D’un autre côté, l’offre de livres et documents à mettre dans ces livres numériques va grandissante. Prenons deux exemples, parmi d’autres, chacun dans leurs domaines :
Google, d’abord. La firme californienne a l’ambition, avec son service Google Books (
http://books.google.com) de numériser l’immense majorité des livres reposants dans les bibliothèques de la planète entière. Les livres seraient alors vendus sur internet, et téléchargeables facilement sur les readers. De véritables trésors vont alors être découverts par chacun. Les lettres manuscrites de Louis XIV ou des extraits de la première version de l’Encyclopédie seront facilement disponibles en ligne puis en lecture sur son reader. Une fois de plus, Google ouvre le champ des possibles, et offre un nouveau service à l’internaute.
Evadoc, ensuite. La start-up française vise à regrouper sur son site (
www.evadoc.com) des documents et livres numériques de tous types. Des annales de concours aux thèses, en passant par les rapports juridiques, les publications scientifiques et les présentations d’entreprises, tout document a vocation à être partagé sur la bibliothèque participative, surnommée le YouTube du document.
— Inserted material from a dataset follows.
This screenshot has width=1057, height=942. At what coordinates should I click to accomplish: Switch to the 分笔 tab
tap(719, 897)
Ces deux acteurs ne sont pas concurrents. L’un vend des livres protégés, l’autre propose le partage de documents et d’oeuvres libres de droits ou bien dont les auteurs ont accepté la publication en ligne (mais pas forcement le téléchargement). A titre d’exemple, un roman publié il y a plus de 70 ans tombe dans le domaine public, c’est ce qui permet à Evadoc de proposer des livres en libre consultation puis téléchargement, tandis que Google doit vendre ses livres les plus récents, mais générateurs d’une plus forte audience.
Ces deux exemples montrent en quoi le livre suit la voie de ses ainés, la vidéo et la musique. Pourtant, le livre numérique n’est pas tout jeune. On en a parlé pour la première fois en 1971 lorsque Michael Hart créa en 1971 le projet Gutenberg, dont le but était de numériser des livres. Mais son développement n’a encore jamais été une priorité pour les entreprises de haute technologie. Aujourd’hui, la marche est bien lancée.
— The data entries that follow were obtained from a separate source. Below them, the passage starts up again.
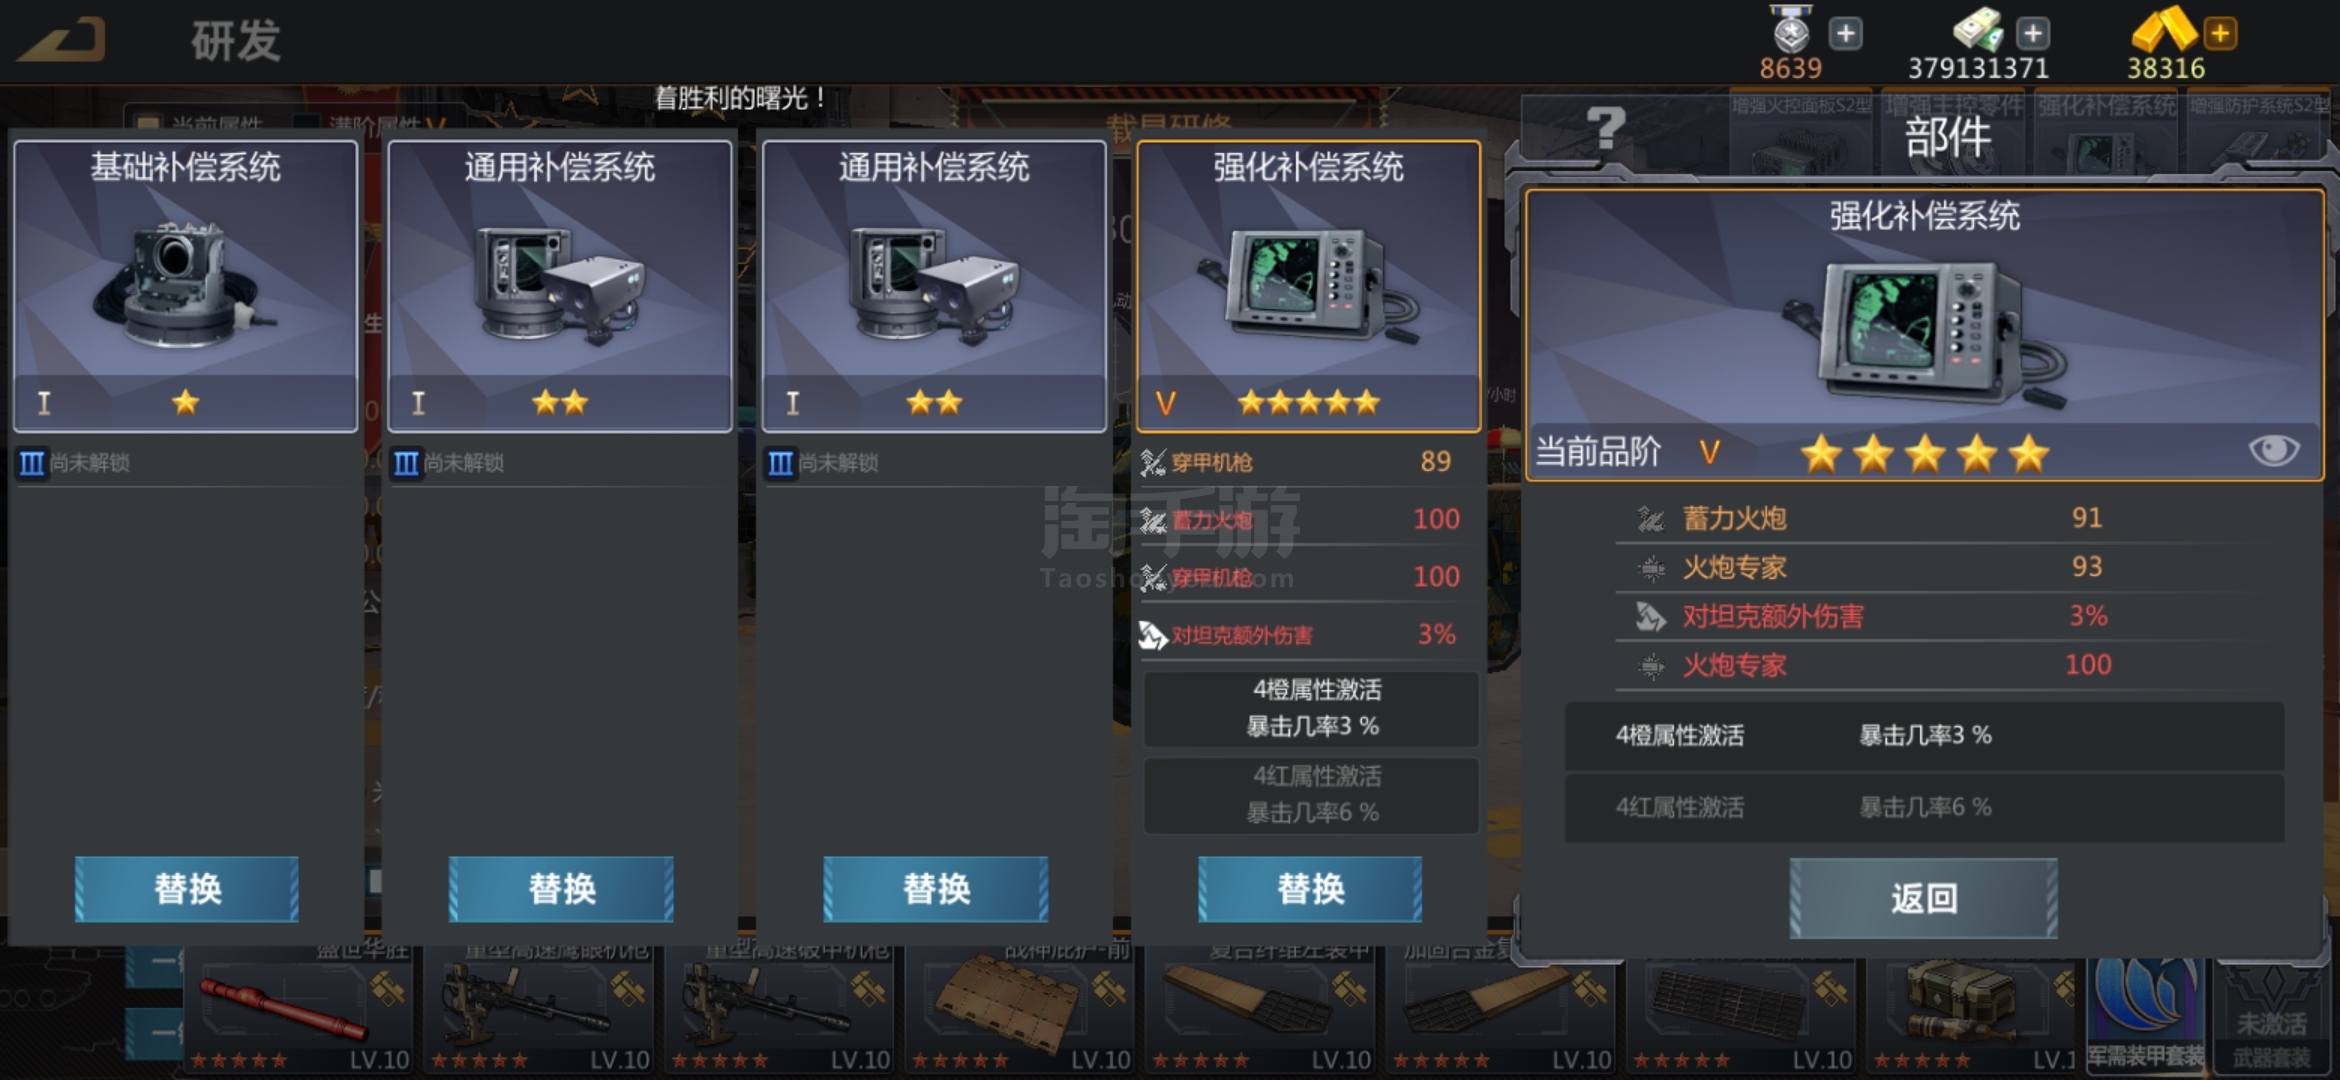
Task: Toggle the eye icon in 当前品阶 row
Action: (x=2273, y=451)
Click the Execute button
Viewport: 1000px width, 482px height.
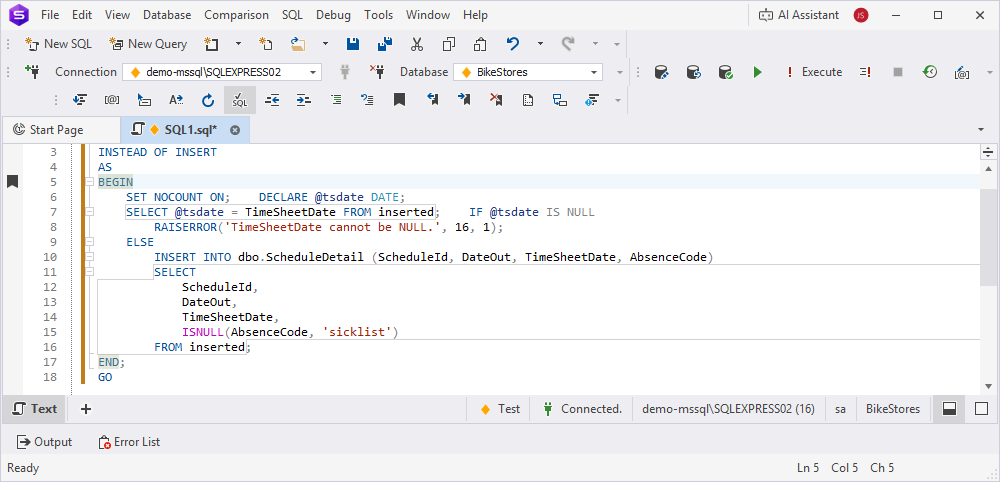pyautogui.click(x=813, y=72)
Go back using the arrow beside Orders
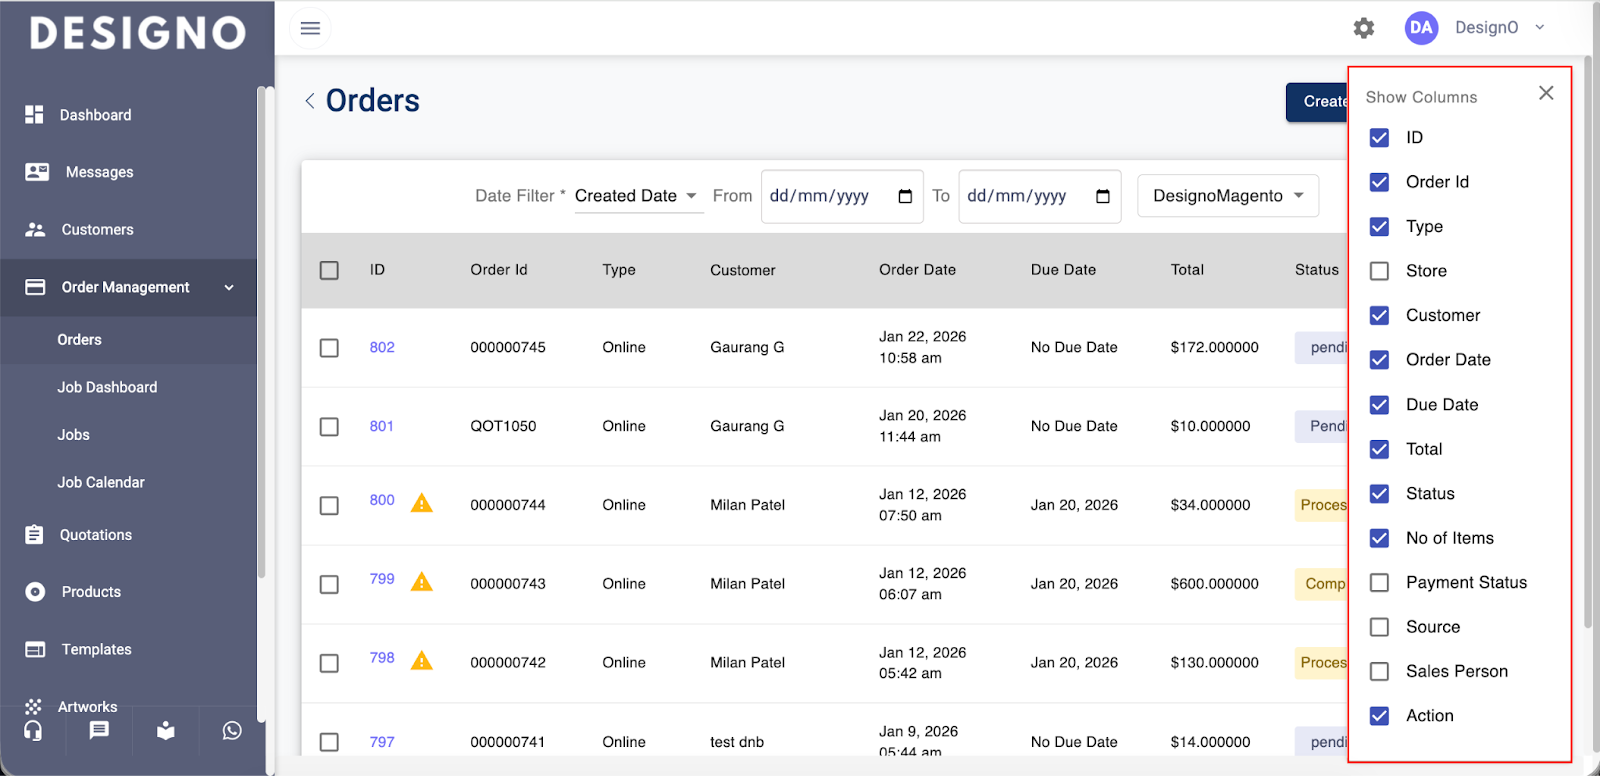The height and width of the screenshot is (776, 1600). tap(310, 101)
Une des dernières barrière au développement exponentiel du livre numérique reste l’Homme lui-même. Souvent rétif au changement, il est encore difficile de convaincre. Mais les acteurs du secteur sont optimistes : "Notre conception de Kindle, c’est que tout livre paru, publié ou épuisé, soit disponible en 60 secondes", a déclaré le directeur général d’Amazon (
www.amazon.com), Jeff Bezos. Amazon, numéro un mondial de la vente au détail sur internet, considère le marché du livre numérique comme un moteur de croissance très important. Bezos s’est dit "très confiant" pour le quatrième trimestre de l’année 2009, les lecteurs numériques devraient en effet être parmi les produits phares de la fin de l’année.
Cependant, au delà des bonnes performances commerciales que vont réaliser les vendeurs de readers (amazon, sony…) et les sites internet hébergeurs de contenus (Amazon, Google Books, Barnes & Nobles, Evadoc.com), c’est bien un changement de mentalité qui est à l’oeuvre et qui n’a pas fini de révolutionner notre rapport à l’écrit.